Windows
System
Get detailed information about the system, such as its build number and installed patches:
systeminfo
Check installed updates - this information will give an idea of how quickly systems are being patched and updated:
wmic qfe get Caption, Description
For listing installed apps:
wmic product get name,version,vendor
Users
To know who you are:
whoami
To know what you are capable of (privileges you have):
whoami /priv
Which groups you belong to:
whoami /groups
View users:
net user
Discover the available groups if the system is a Windows Domain Controller:
net group
If the system is NOT a Windows Domain Controller:
net localgroup
List the users that belong to the local administrators’ group:
net localgroup administrators
To see the local settings on a machine:
net accounts
If the machine belongs to a domain:
net accounts /domain
This command helps learn about password policy, such as minimum password length, maximum password age, and lockout duration.
Networking
System network configuration:
ipconfig
For the DNS servers, use all network-related settings:
ipconfig /all
Use netstat to get information, such as which ports the system is listening on, which connections are active, and
who is using them.
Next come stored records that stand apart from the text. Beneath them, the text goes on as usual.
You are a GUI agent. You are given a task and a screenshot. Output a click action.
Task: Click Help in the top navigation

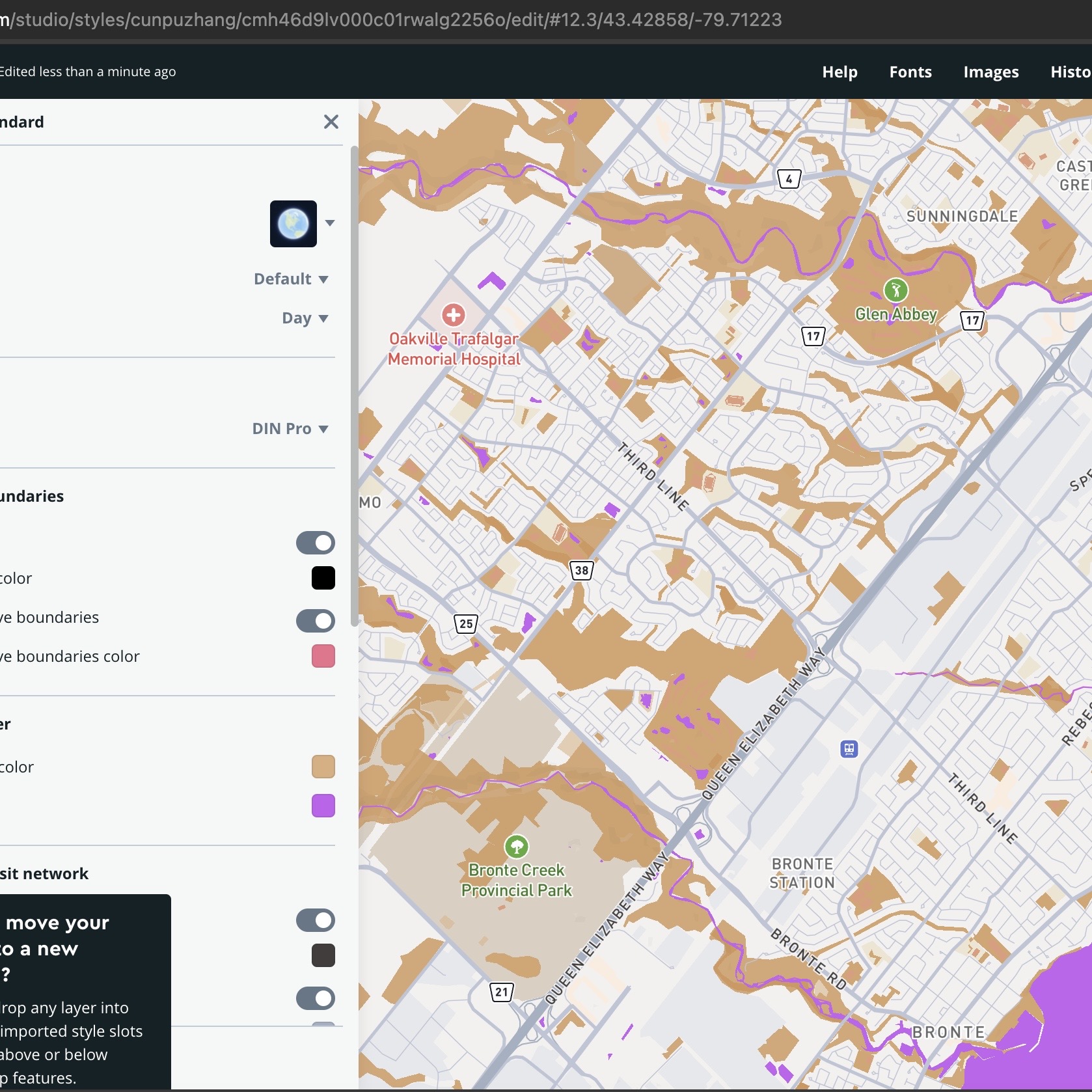839,72
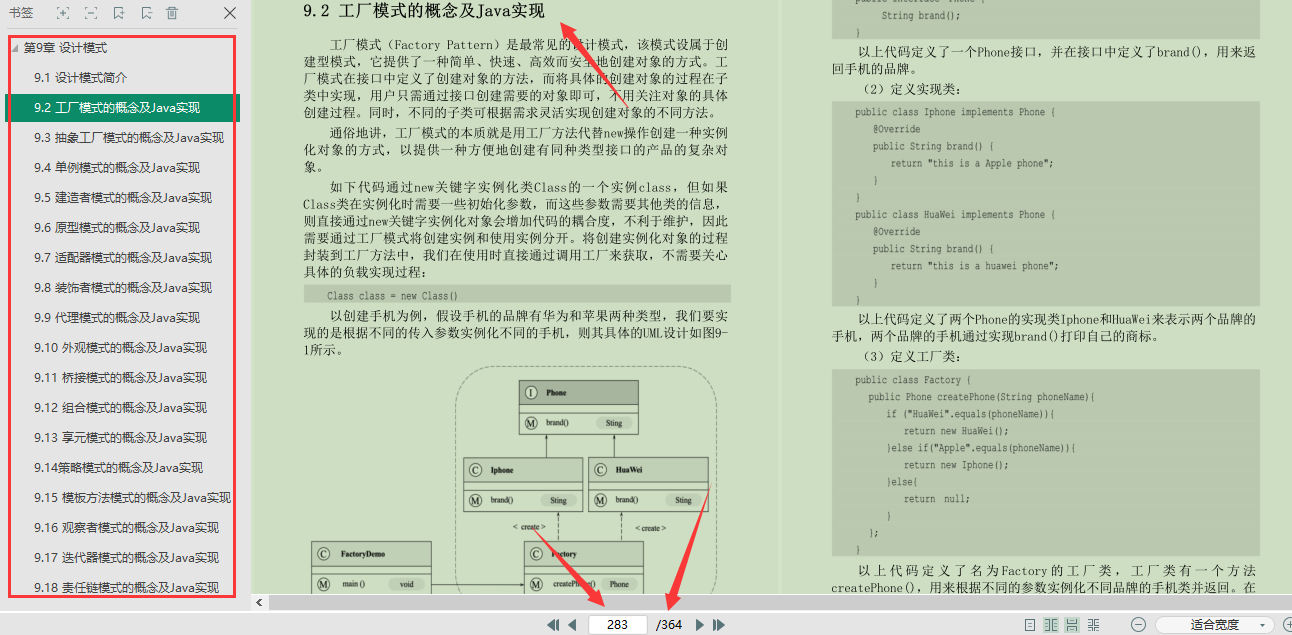Go to the previous page
The height and width of the screenshot is (635, 1292).
tap(572, 624)
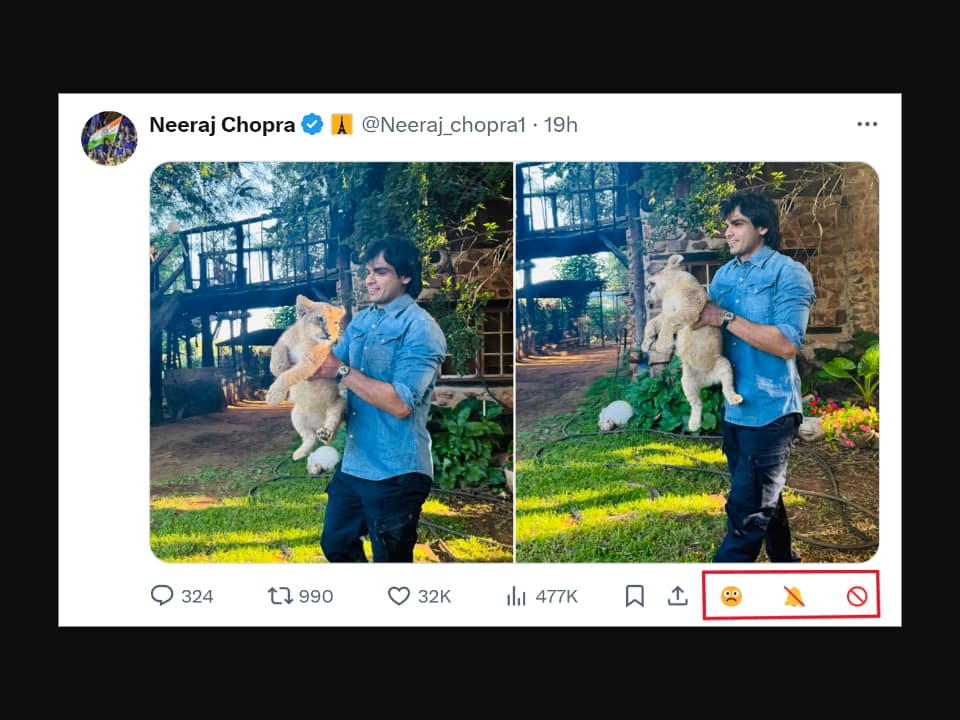Open the right photo with lion cub
The height and width of the screenshot is (720, 960).
pos(697,362)
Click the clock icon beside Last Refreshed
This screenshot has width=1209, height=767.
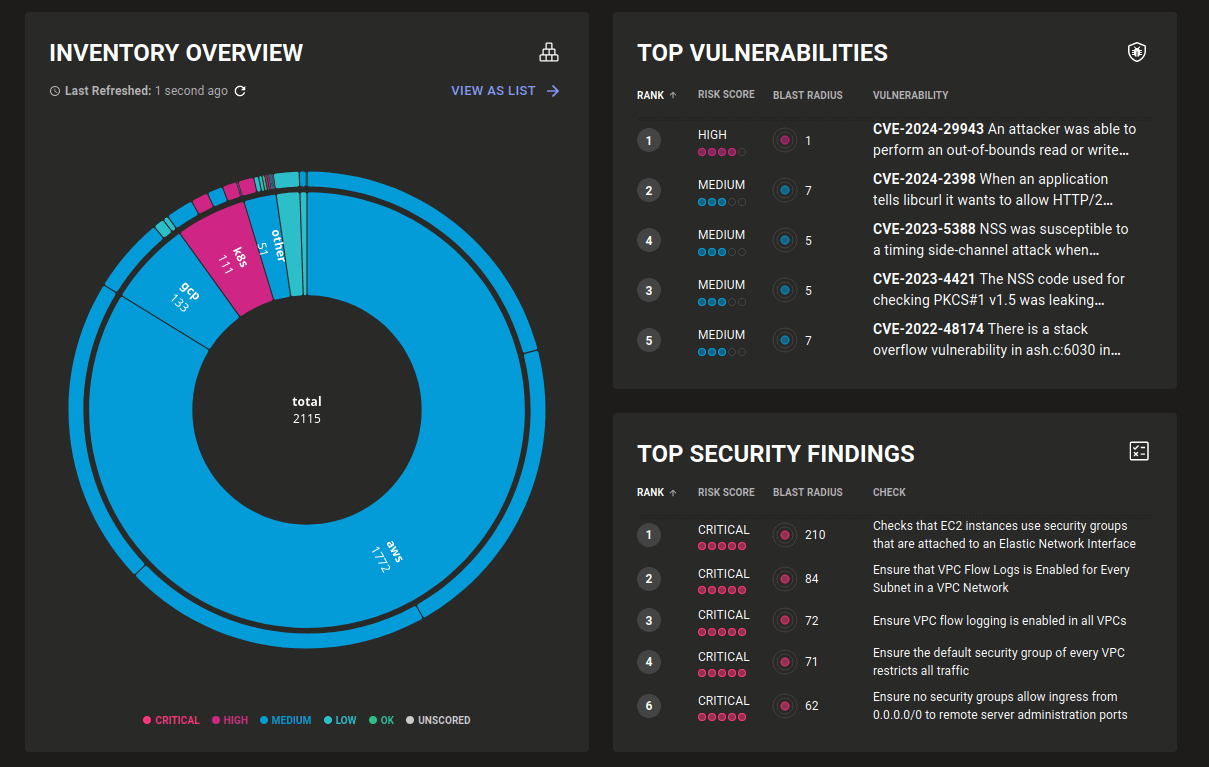point(55,91)
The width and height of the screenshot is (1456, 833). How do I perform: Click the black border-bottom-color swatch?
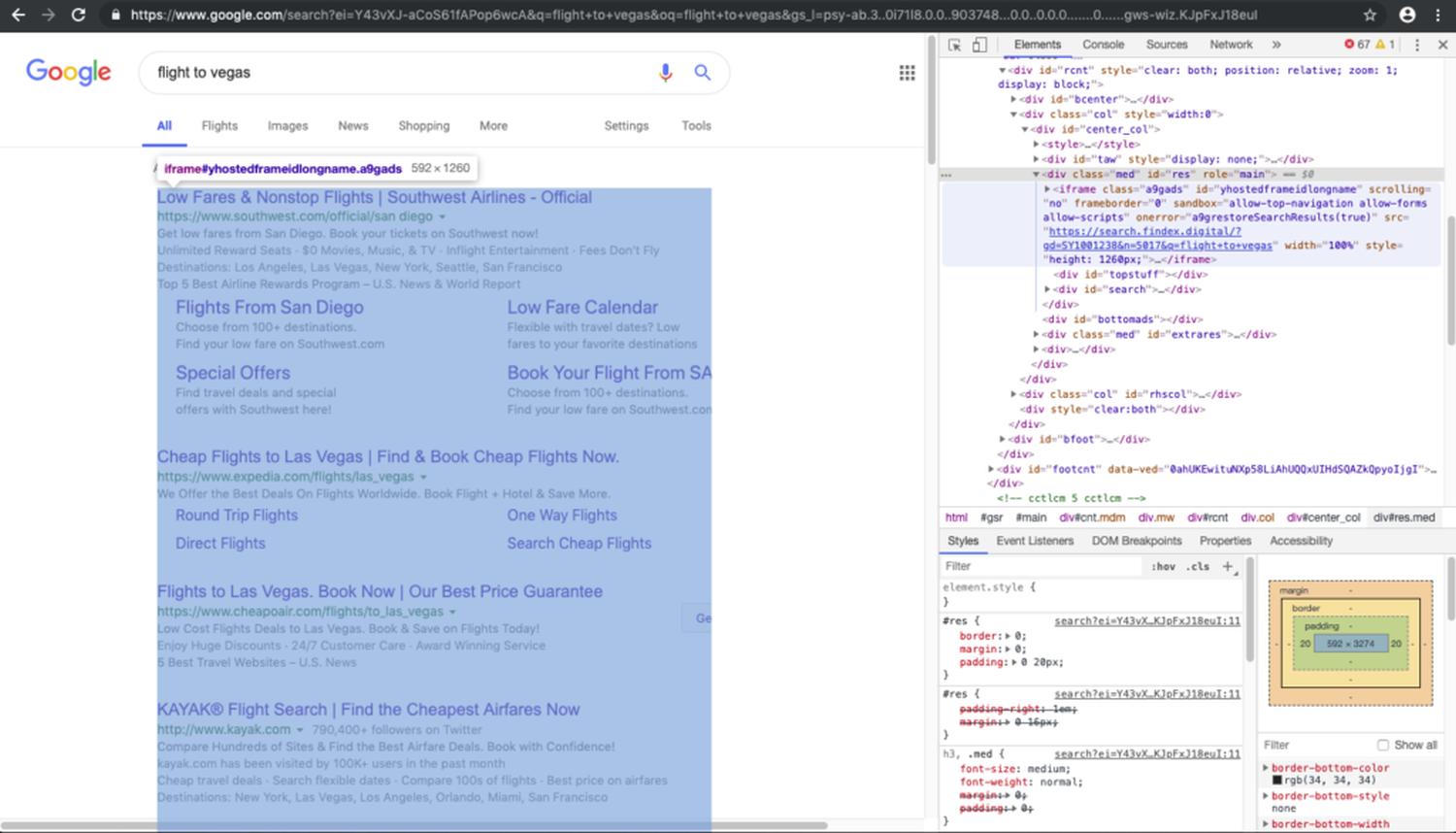1277,781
Use the option -a to display all listening ports and active connections, -b to find the
binary involved in the connection, -n to avoid resolving IP addresses and port numbers, and -o to display the
process ID (PID).
netstat -abno
Active Connections
Proto Local Address Foreign Address State PID
TCP 0.0.0.0:22 0.0.0.0:0 LISTENING 2016
[sshd.exe]
TCP 0.0.0.0:135 0.0.0.0:0 LISTENING 924
RpcSs
[svchost.exe]
TCP 0.0.0.0:445 0.0.0.0:0 LISTENING 4
Can not obtain ownership information
TCP 0.0.0.0:3389 0.0.0.0:0 LISTENING 416
TermService
[svchost.exe]
[...]
TCP 10.20.30.130:22 10.20.30.1:39956 ESTABLISHED 2016
[sshd.exe]
TCP 10.20.30.130:22 10.20.30.1:39964 ESTABLISHED 2016
[sshd.exe]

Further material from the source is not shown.